Tarefas do exercício
a. Resuma em duas frases o texto sobre as chuvas em Pernambuco.
b. Reproduza literalmente, a partir do texto sobre as chuvas em Pernambuco, o trecho de "Pernambuco e 14" até "é da chuva.".

Trecho da página
As fortes chuvas que já duram um mês em Pernambuco revelam o nível da ausência de políticas públicas eficazes no trabalho preventivo em um estado que historicamente é vítima de enchentes e deslizamentos dos morros. Nesta terça (31), a atualização do governo do estado indica que o Grande Recife já conta com 100 pessoas mortas, 16 desaparecidas e cerca de 6 mil desabrigadas. De acordo com a Agência Pernambucana de Águas e Clima (APAC), a previsão é de que o volume de chuvas siga com intensidade moderada até a sexta-feira (3) e a Defesa Civil emitiu alerta de alto risco para deslizamentos.

Pernambuco e 14 municípios decretaram estado de emergência, são eles: Recife, Olinda, Paulista, Camaragibe, Jaboatão dos Guararapes, Cabo de Santo Agostinho, Goiana, Nazaré da Mata, Moreno, Paudalho, São José da Coroa Grande, Macaparana, Timbaúba e São Vicente Férrer. Apesar da Região Metropolitana do Recife (RMR) e da Zona da Mata estarem sofrendo com os volumes de chuva e precipitações muito acima da média, com acumulados por dia chegando a passar de 200 mm, invernos carregados de chuva não são novidades, aliás, acontecem todos os anos, e com a depredação da natureza por um capitalismo inconsequente a tendência é de que piore. A culpa não é da chuva.


Recife ocupa a 16ª posição do Painel Intergovernamental sobre Mudanças Climáticas (IPCC) no ranking das cidades mais vulneráveis à mudança do clima no mundo.

Todos os anos as vítimas são as mesmas pessoas, aquelas que tem o direito a uma moradia digna negado, que são empurradas para as margens, para os morros, para a beira dos rios, para os aterros, e lá, são negligenciadas pelo Estado com a ausência de saneamento básico, calçamento e mitigação de risco. Resgatando a definição usada pelo ativista e liderança do movimento negro dos EUA, Benjamin Chavis, o Racismo Ambiental é:

“A discriminação racial no direcionamento deliberado de comunidades étnicas e minoritárias para exposição a locais e instalações de resíduos tóxicos e perigosos, juntamente com a exclusão sistemática de minorias na formulação, aplicação e remediação de políticas ambientais”.

 

Ano após ano são essas pessoas que perdem móveis, eletrodomésticos, roupas, casas, amigos, familiares, vizinhos. Todos os anos essas mesmas pessoas perdem vidas e parte de sua história. A culpa não é delas. Enquanto estado, Pernambuco é o 3º com maior incidência no Ranking do Saneamento 2022, carregando Jaboatão dos Guararapes e Recife dentre as 20 cidades com as piores notas, segundo o Instituto Trata Brasil. Paulo Câmara, governador desde 2015, constantemente é criticado pela ausência de políticas de planejamento urbano que atendam as necessidades da população. Construtoras e grandes empresários ditam a dinâmica das cidades, ignorando normas, planos e recomendações que auxiliam na estruturação de espaços urbanos seguros e acolhedores para todas as pessoas, levando em consideração Soluções baseadas na Natureza (SbN).

[Dados de origem]

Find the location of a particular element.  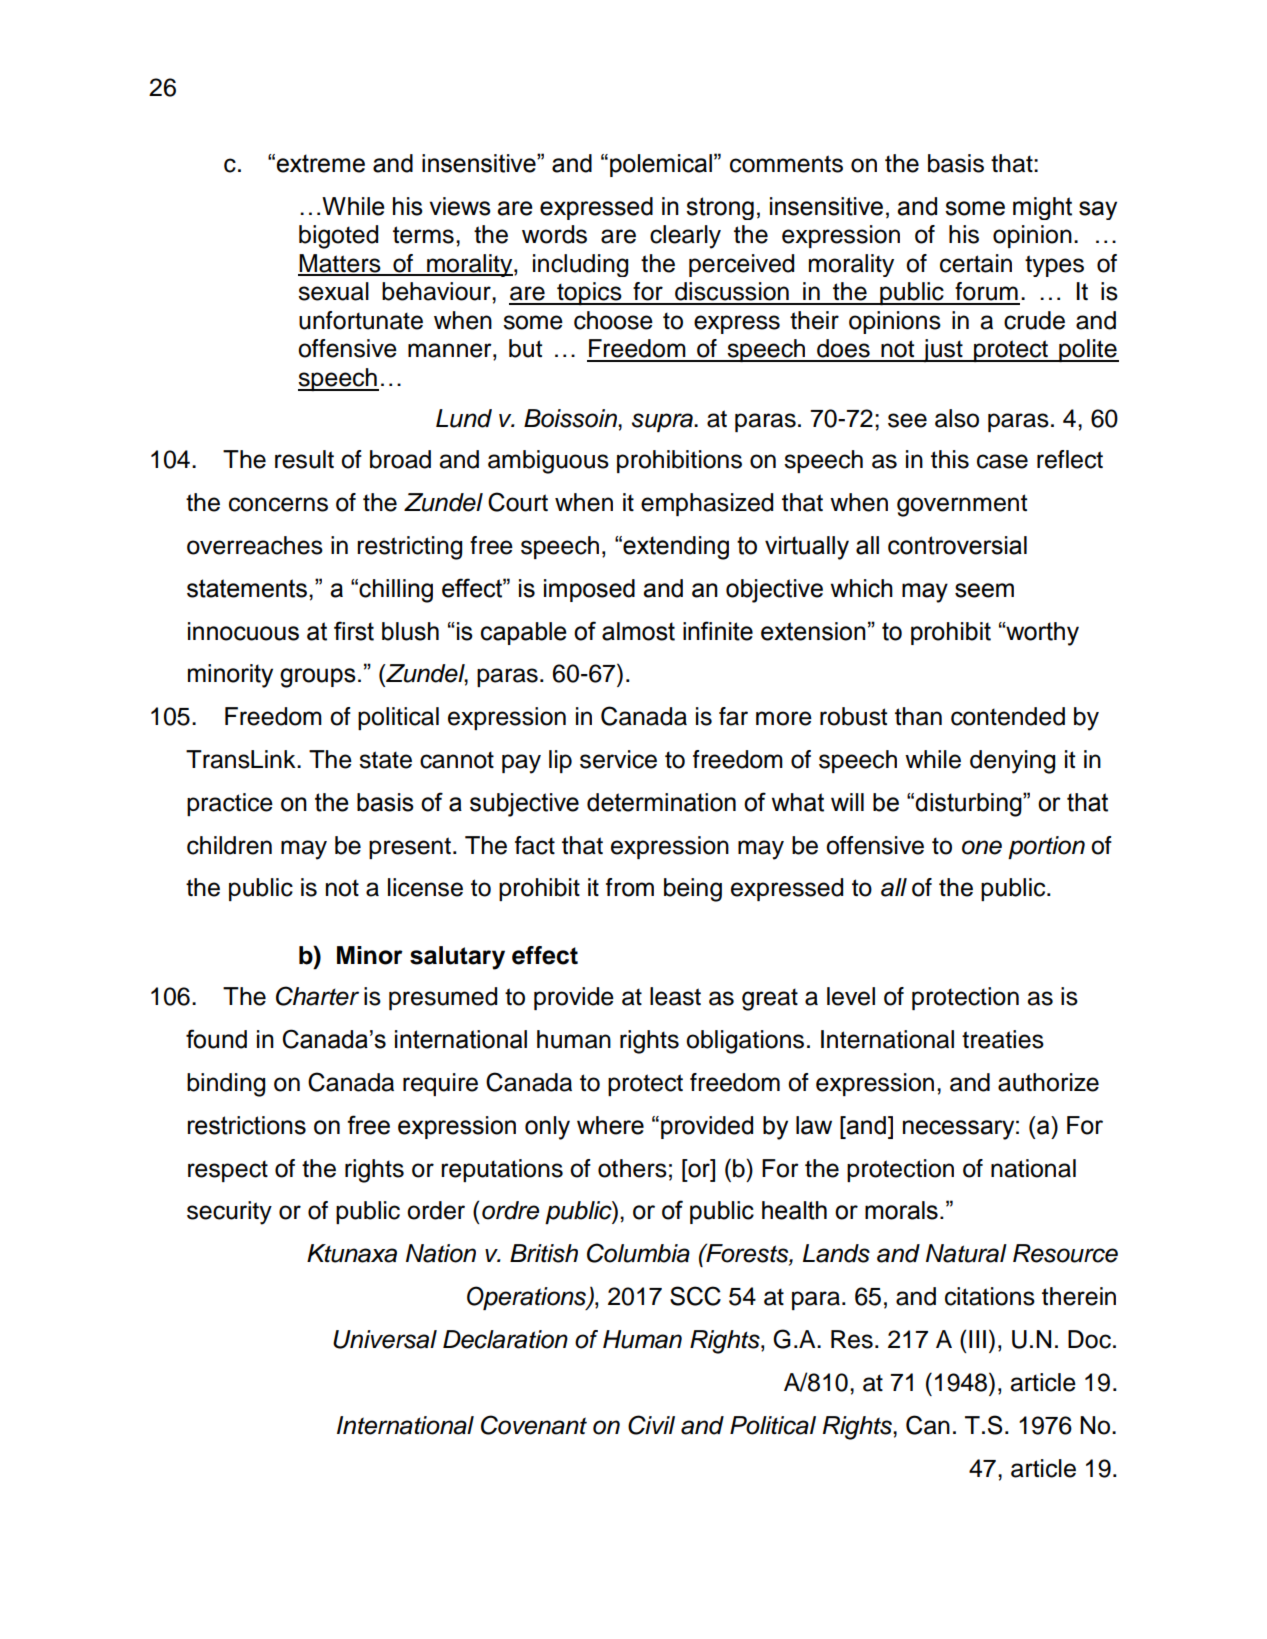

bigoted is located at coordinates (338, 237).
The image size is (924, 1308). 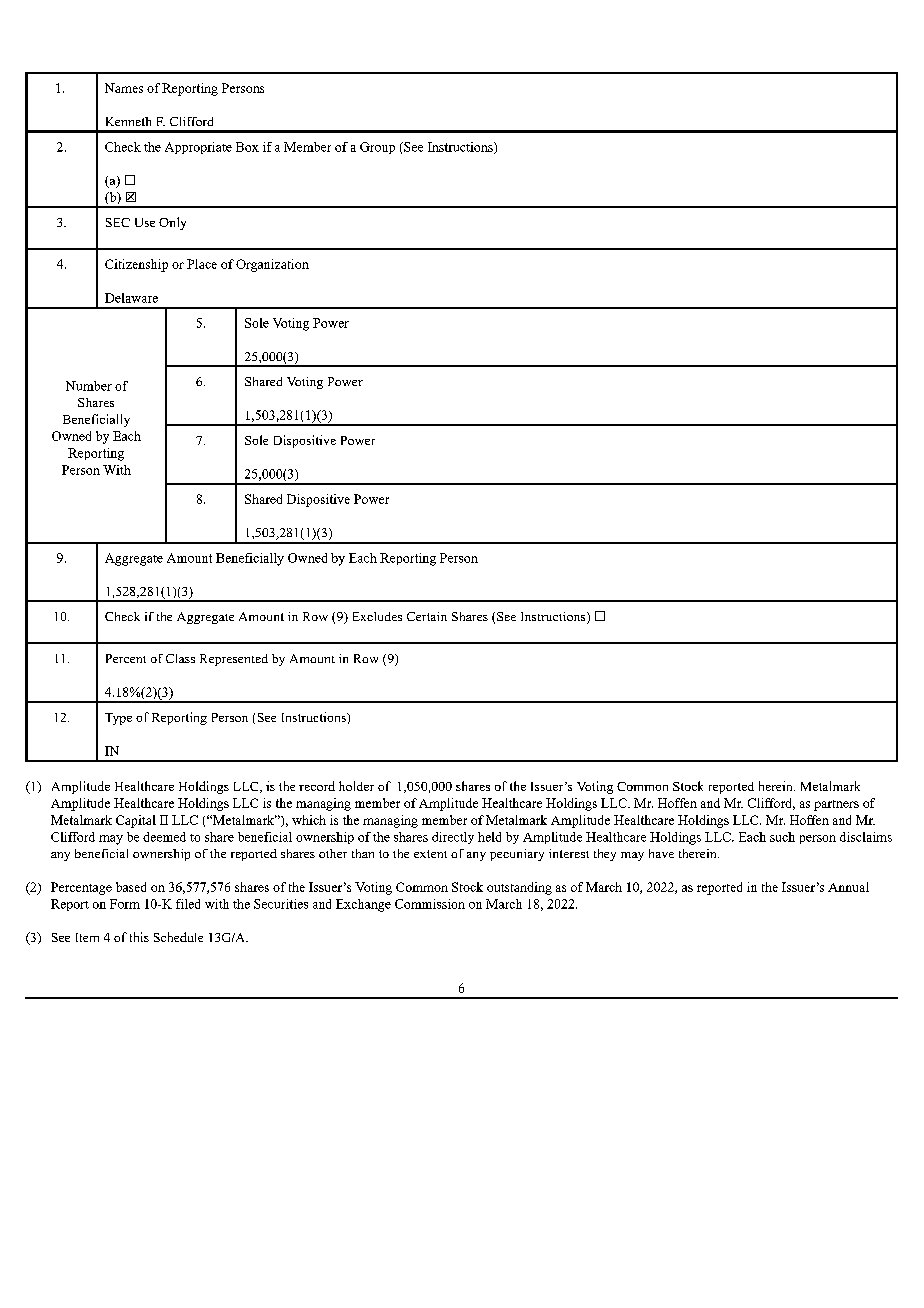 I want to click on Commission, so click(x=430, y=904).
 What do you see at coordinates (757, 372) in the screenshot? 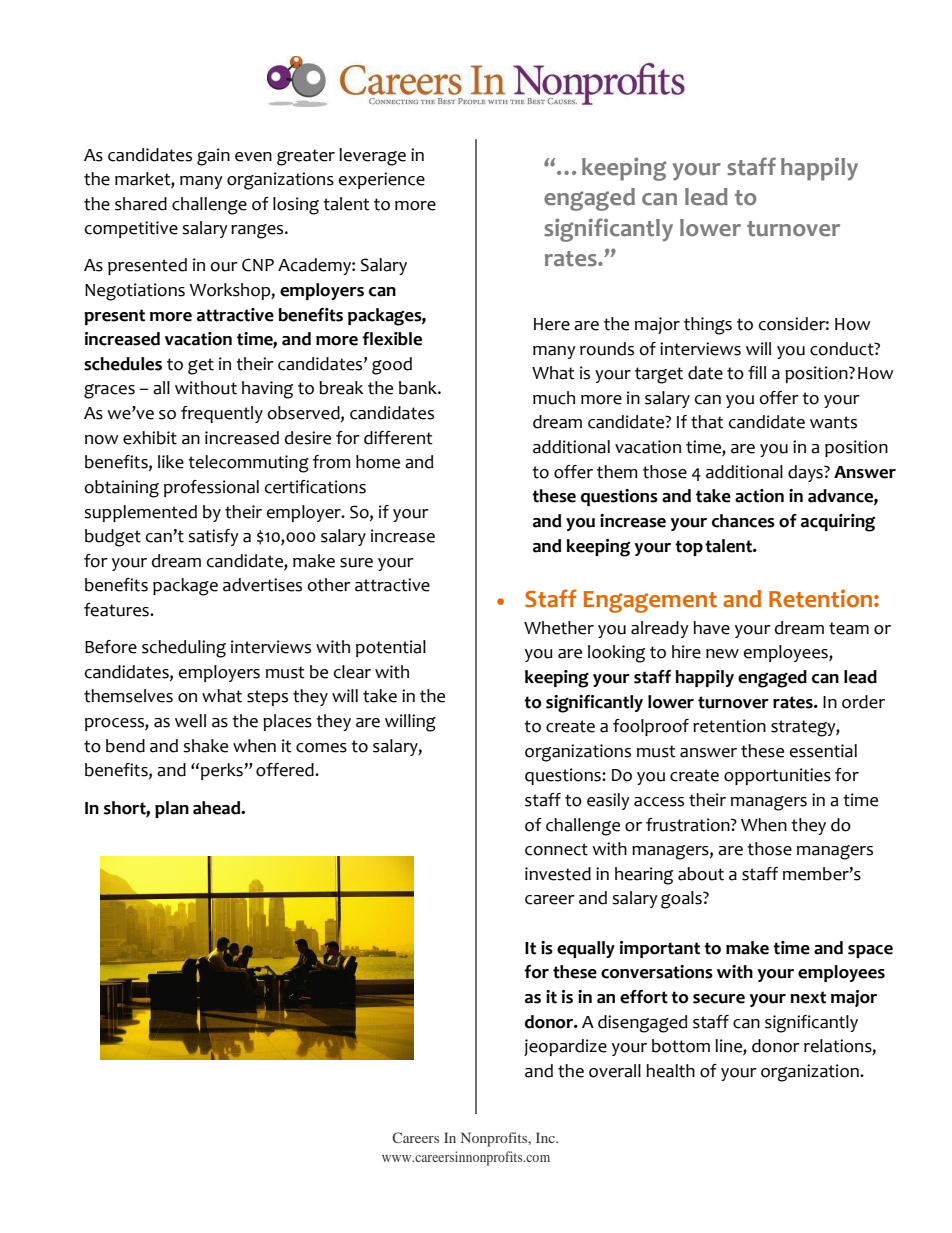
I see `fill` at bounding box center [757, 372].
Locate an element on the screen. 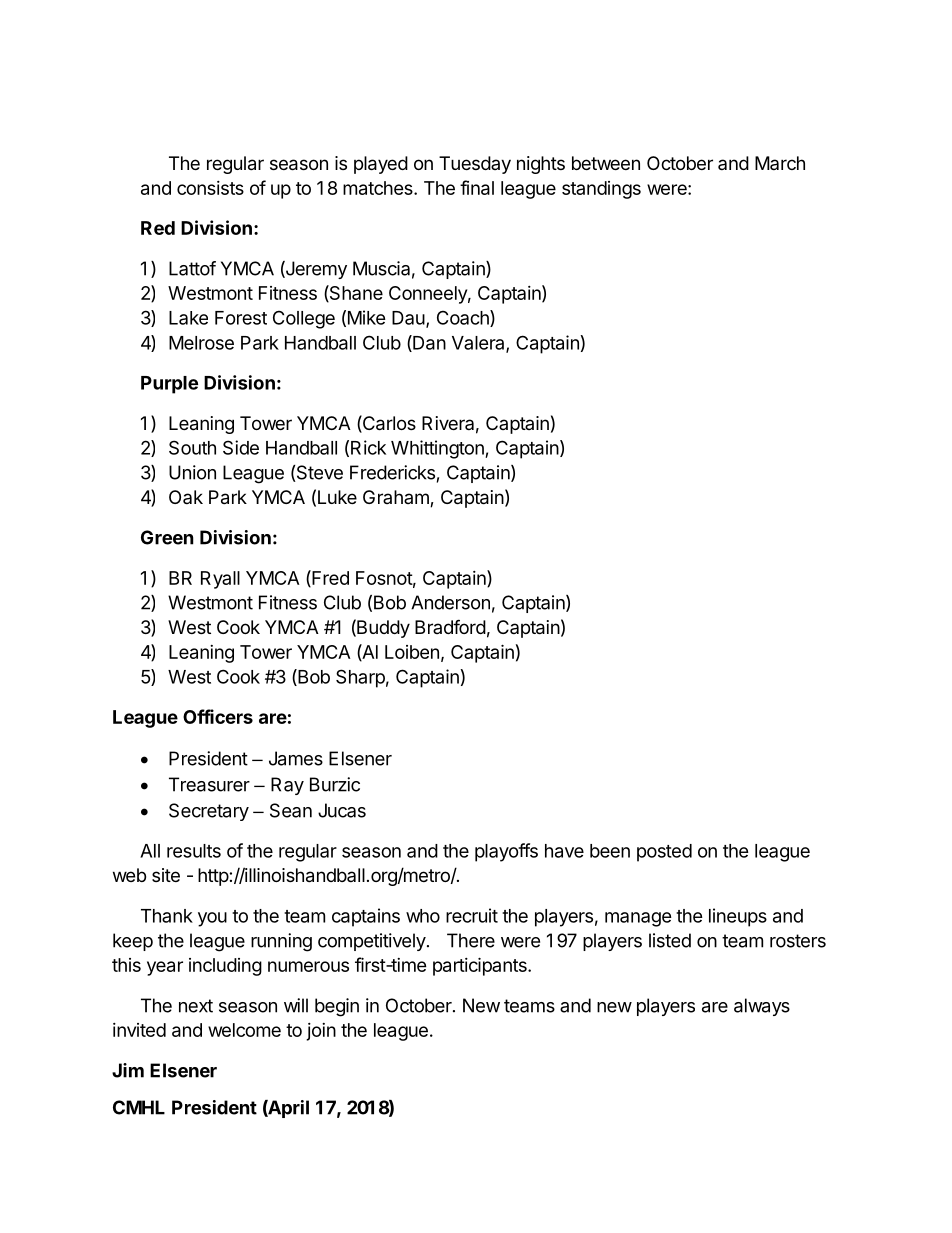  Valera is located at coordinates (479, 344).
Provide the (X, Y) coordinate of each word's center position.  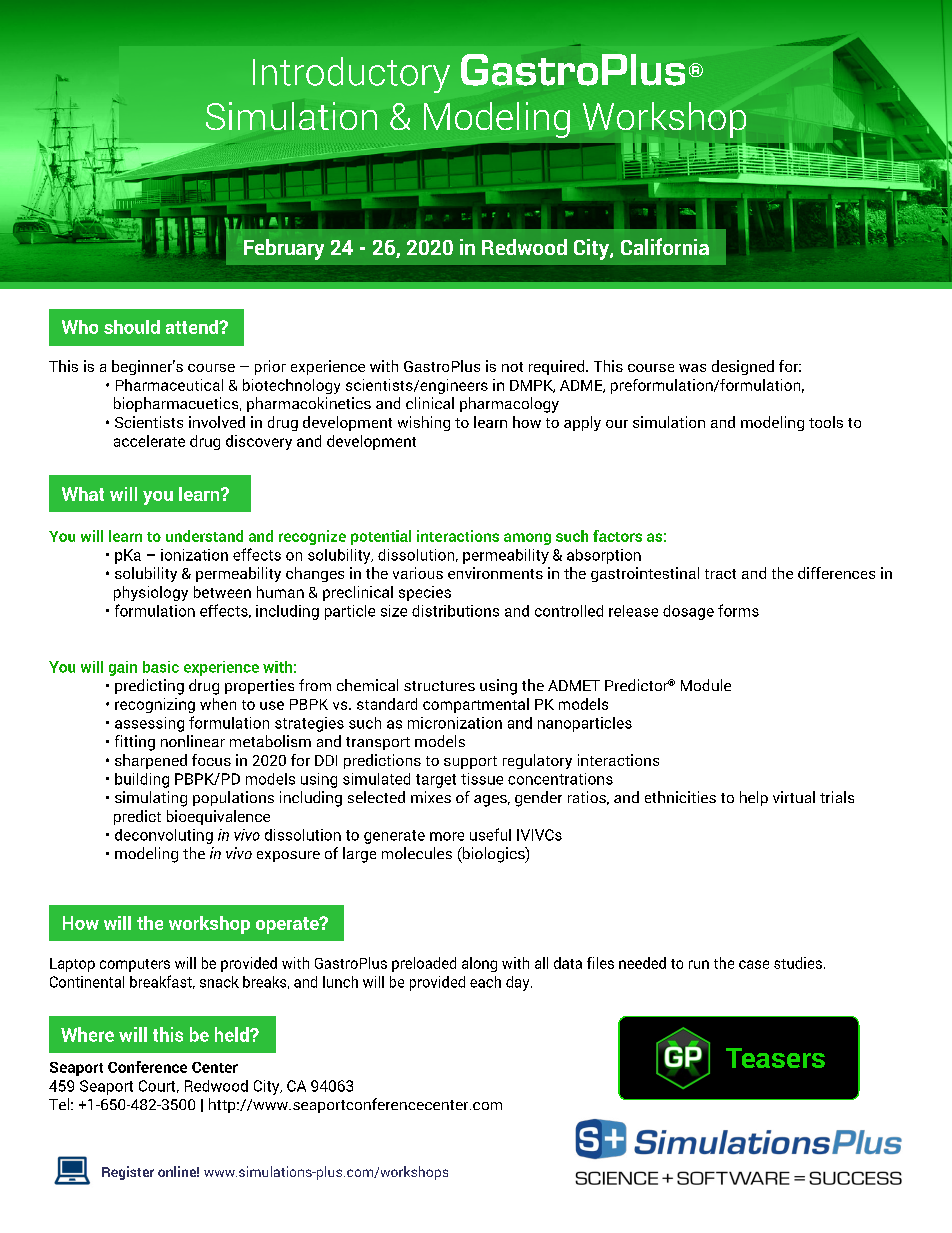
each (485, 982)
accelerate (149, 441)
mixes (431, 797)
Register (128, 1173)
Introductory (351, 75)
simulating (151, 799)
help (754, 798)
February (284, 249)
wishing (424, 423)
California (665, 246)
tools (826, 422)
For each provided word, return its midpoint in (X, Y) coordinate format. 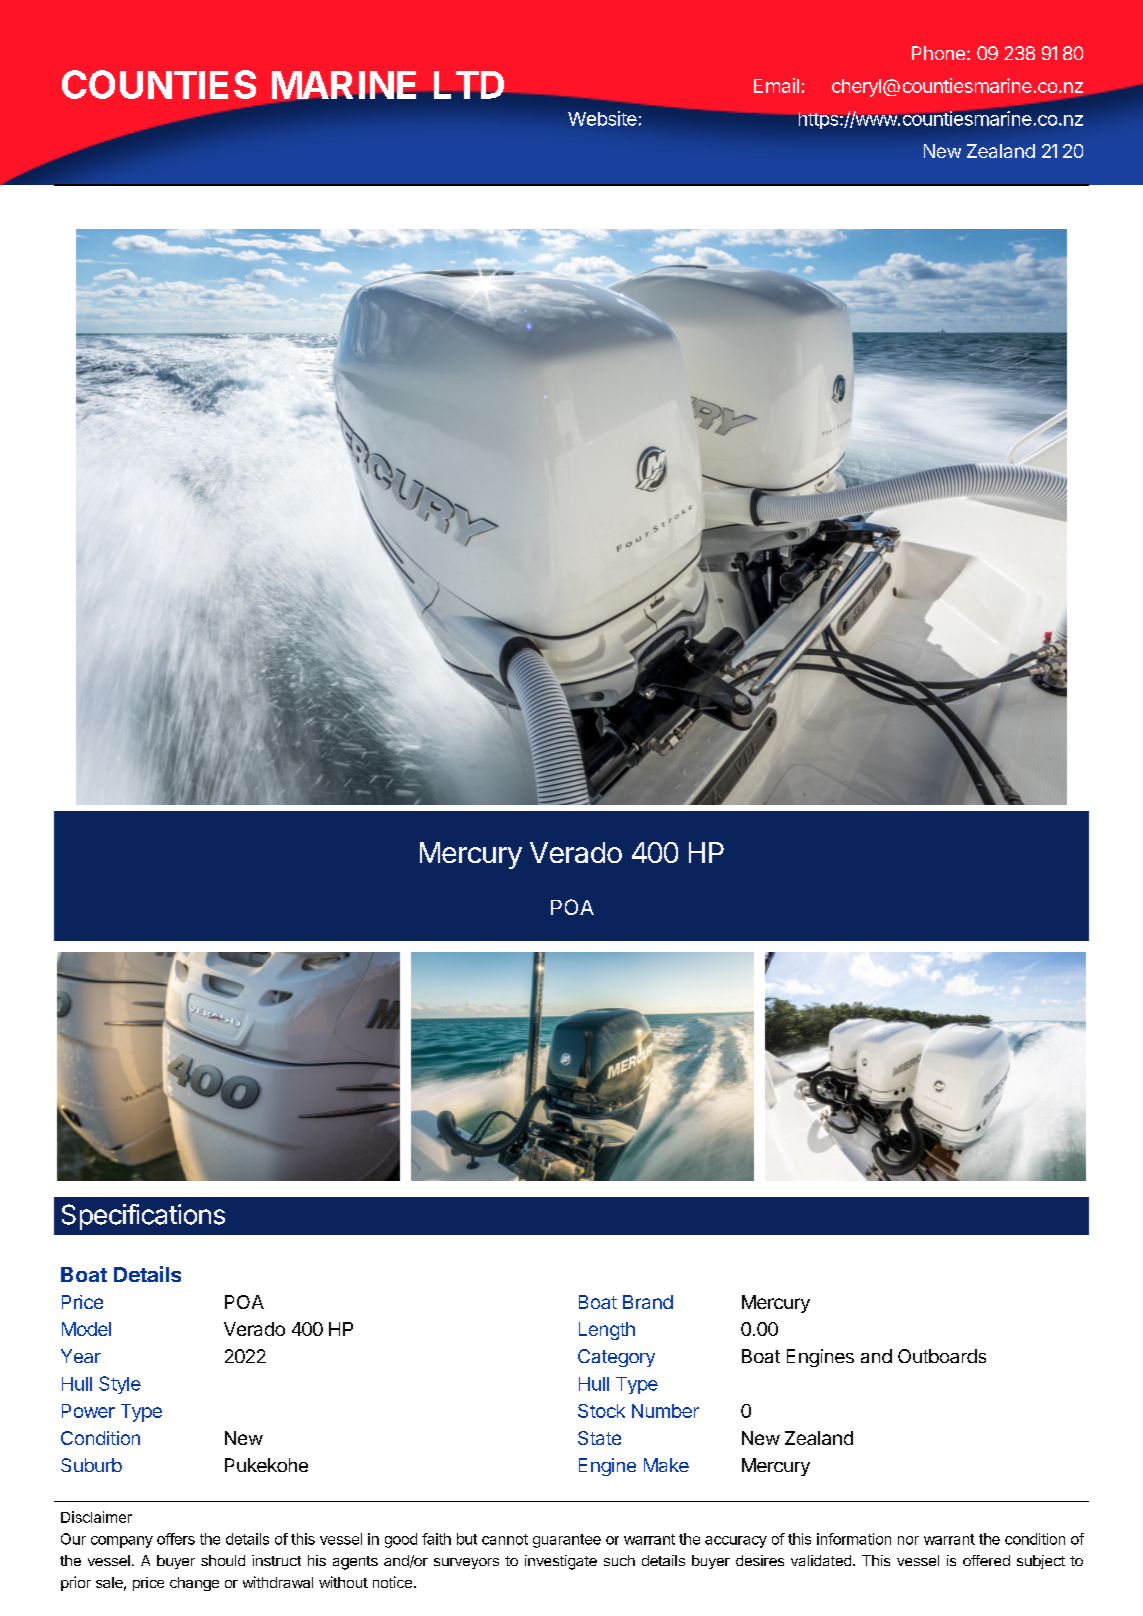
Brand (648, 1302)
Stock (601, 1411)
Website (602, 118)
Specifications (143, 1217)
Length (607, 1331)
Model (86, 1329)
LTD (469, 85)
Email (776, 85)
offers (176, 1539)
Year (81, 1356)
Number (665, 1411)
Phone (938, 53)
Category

Respostas por tarefa
a. As chuvas que já duram um mês em Pernambuco deixaram no Grande Recife 100 mortos, 16 desaparecidos e cerca de 6 mil desabrigados, e o estado e 14 municípios decretaram estado de emergência. O texto atribui a tragédia à falta de políticas públicas preventivas, de saneamento e de planejamento urbano, que expõe ano após ano as mesmas pessoas empurradas para morros e beiras de rios, e recorre ao conceito de racismo ambiental.

b.
Pernambuco e 14 municípios decretaram estado de emergência, são eles: Recife, Olinda, Paulista, Camaragibe, Jaboatão dos Guararapes, Cabo de Santo Agostinho, Goiana, Nazaré da Mata, Moreno, Paudalho, São José da Coroa Grande, Macaparana, Timbaúba e São Vicente Férrer. Apesar da Região Metropolitana do Recife (RMR) e da Zona da Mata estarem sofrendo com os volumes de chuva e precipitações muito acima da média, com acumulados por dia chegando a passar de 200 mm, invernos carregados de chuva não são novidades, aliás, acontecem todos os anos, e com a depredação da natureza por um capitalismo inconsequente a tendência é de que piore. A culpa não é da chuva.